← Semua artikel
SejarahTerverifikasi kuat

Samalas 1257: Letusan yang Diingat Es Kutub, Dilupakan Sejarah, Disimpan Babad

Selama puluhan tahun dunia mencari gunung hantu di balik anomali belerang abad ke-13. Jawabannya ada di Lombok, tersimpan dalam batu dan teks lokal yang lama dianggap dongeng.

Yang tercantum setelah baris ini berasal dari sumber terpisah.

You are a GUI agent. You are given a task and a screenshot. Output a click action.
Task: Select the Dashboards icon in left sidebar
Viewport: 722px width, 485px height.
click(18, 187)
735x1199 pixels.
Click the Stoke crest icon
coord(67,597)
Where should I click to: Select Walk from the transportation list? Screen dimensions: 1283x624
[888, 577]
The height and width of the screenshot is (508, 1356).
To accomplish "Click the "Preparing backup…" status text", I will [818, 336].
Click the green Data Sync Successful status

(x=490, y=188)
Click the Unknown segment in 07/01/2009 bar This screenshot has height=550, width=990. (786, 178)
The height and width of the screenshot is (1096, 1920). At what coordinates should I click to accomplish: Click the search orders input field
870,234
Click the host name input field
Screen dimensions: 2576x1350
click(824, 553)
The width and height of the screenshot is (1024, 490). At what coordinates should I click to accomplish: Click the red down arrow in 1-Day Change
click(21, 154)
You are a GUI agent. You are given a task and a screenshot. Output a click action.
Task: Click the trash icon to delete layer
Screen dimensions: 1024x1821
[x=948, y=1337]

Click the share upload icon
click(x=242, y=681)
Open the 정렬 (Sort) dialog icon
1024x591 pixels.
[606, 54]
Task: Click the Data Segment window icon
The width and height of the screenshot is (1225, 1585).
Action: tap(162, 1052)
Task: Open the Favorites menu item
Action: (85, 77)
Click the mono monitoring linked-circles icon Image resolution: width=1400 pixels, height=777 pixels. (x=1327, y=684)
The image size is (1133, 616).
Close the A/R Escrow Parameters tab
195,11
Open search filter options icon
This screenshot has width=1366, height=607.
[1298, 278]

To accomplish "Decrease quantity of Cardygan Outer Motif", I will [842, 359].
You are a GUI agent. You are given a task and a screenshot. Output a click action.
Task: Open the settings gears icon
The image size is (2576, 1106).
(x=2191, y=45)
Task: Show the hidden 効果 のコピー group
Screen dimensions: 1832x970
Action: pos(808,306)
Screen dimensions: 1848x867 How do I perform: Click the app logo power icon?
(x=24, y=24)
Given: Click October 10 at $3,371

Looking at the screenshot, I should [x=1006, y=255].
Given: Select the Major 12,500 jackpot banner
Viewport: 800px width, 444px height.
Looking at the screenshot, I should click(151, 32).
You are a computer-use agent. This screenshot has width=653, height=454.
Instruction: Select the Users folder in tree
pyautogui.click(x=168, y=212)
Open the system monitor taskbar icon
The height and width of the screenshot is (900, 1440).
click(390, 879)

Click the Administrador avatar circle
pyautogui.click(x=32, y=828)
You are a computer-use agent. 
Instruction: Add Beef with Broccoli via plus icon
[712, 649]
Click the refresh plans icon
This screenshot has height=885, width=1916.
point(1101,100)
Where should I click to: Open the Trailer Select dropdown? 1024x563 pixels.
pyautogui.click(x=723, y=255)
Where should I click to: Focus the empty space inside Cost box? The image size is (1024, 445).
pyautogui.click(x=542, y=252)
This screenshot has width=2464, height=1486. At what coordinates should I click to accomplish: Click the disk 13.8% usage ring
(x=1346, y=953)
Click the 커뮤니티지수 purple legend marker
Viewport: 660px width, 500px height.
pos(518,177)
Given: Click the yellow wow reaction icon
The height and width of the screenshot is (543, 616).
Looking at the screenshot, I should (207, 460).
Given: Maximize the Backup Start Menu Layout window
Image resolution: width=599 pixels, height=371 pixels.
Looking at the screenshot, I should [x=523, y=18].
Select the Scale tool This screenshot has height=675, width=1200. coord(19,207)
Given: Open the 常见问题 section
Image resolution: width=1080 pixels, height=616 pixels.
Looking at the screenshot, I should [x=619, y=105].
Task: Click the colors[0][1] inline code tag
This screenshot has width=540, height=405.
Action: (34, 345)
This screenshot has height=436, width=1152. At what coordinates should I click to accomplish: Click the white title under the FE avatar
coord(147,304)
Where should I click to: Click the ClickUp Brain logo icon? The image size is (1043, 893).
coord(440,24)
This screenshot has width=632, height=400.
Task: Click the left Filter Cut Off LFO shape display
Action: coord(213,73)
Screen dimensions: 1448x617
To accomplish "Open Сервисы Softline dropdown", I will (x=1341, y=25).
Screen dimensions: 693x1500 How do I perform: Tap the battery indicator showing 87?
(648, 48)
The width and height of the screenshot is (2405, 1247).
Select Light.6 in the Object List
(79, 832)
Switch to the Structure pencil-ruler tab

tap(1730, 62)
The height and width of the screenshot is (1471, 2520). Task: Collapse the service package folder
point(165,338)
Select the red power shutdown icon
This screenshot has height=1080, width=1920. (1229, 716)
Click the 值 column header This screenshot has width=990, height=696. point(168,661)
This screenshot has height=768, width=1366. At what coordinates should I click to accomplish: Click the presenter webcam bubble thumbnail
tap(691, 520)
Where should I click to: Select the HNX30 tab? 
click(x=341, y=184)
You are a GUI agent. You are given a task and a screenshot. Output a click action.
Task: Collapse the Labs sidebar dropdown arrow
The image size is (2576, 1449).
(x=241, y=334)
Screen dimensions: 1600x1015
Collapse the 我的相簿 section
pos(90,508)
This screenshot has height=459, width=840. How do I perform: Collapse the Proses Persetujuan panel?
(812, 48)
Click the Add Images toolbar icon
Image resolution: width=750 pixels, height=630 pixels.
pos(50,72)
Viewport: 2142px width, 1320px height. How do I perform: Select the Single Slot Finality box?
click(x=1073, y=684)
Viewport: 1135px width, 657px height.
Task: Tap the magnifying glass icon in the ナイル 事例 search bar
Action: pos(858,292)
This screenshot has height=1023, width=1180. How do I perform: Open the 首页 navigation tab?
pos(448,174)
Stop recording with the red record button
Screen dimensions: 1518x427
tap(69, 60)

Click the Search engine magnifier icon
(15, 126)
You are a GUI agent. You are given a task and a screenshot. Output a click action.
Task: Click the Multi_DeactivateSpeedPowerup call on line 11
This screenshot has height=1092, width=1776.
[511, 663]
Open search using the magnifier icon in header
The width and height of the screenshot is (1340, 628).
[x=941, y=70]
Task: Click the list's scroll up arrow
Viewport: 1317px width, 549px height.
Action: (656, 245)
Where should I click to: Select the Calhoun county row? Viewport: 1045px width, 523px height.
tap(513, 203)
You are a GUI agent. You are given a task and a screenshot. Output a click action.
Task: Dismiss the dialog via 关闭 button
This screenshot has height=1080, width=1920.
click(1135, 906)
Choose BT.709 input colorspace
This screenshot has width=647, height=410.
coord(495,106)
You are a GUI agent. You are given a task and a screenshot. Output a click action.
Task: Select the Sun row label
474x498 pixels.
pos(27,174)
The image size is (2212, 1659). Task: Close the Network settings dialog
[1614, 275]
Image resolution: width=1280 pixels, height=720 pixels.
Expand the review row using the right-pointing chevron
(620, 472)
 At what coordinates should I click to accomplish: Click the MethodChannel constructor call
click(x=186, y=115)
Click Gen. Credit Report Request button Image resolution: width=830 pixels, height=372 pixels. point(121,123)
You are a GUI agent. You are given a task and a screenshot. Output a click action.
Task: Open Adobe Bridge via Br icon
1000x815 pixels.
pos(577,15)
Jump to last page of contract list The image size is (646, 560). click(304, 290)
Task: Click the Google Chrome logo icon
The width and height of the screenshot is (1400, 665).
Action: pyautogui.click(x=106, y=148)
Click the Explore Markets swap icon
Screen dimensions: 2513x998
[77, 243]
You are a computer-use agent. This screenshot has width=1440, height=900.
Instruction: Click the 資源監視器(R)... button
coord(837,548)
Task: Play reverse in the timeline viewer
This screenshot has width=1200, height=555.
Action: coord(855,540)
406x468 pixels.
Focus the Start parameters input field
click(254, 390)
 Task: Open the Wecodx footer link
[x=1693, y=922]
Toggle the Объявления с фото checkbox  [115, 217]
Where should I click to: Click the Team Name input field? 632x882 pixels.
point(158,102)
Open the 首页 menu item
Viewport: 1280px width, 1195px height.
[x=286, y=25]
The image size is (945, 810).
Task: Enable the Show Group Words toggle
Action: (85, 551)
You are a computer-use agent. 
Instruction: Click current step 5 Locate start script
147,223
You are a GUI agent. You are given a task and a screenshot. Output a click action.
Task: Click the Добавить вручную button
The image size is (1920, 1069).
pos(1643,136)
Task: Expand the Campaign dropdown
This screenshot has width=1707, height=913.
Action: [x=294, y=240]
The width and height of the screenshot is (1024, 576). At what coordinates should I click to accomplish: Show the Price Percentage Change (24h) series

diperbarui 22 Juni 20267 menit bacaSejarahMendalam

Selama puluhan tahun, ilmuwan iklim menyimpan satu teka-teki yang menjengkelkan. Inti es di Greenland dan Antarktika, dua ujung bumi yang berjauhan, sama-sama menyimpan lapisan belerang tebal bertanggal sekitar tahun 1257. Sinyalnya raksasa, salah satu yang terbesar dalam tujuh ribu tahun terakhir. Artinya pernah ada letusan tropis luar biasa pada masa itu. Masalahnya satu: tidak ada yang tahu gunung mana pelakunya.

Para peneliti menjulukinya "letusan misteri". Mereka memburu tersangka dari Meksiko sampai Amerika Selatan, menyandingkan abu, mencocokkan usia, dan berkali-kali pulang dengan tangan kosong. Gunung sebesar itu seharusnya meninggalkan jejak yang sulit disembunyikan. Namun selama bertahun-tahun, gunung hantu itu seakan menolak ditemukan.

Jawabannya, ketika akhirnya muncul pada 2013, ada di tempat yang tidak banyak dilirik para pemburu: sebuah danau biru tenang di Pulau Lombok.

Tanda di es, gunung tanpa nama

Inti es bekerja seperti pita rekaman bumi. Setiap tahun salju turun, memerangkap debu, gas, dan butir kimia atmosfer, lalu memadat menjadi lapisan tahunan. Letusan besar yang menyemprotkan belerang ke stratosfer akan meninggalkan garis sulfat yang bisa dibaca ratusan tahun kemudian.

Garis tahun 1257 itu istimewa karena terbaca serempak di kedua kutub. Itu petunjuk kuat bahwa letusannya terjadi di daerah tropis, sehingga aerosolnya tersebar ke utara dan selatan sekaligus. Beban belerangnya pun diperkirakan sekitar dua kali letusan Tambora 1815, letusan yang sudah cukup besar untuk mengacaukan iklim dunia.

Petunjuknya jelas, alamatnya tidak. Tanda di es hanya berkata "ada gunung besar yang meletus", tanpa pernah menyebut namanya.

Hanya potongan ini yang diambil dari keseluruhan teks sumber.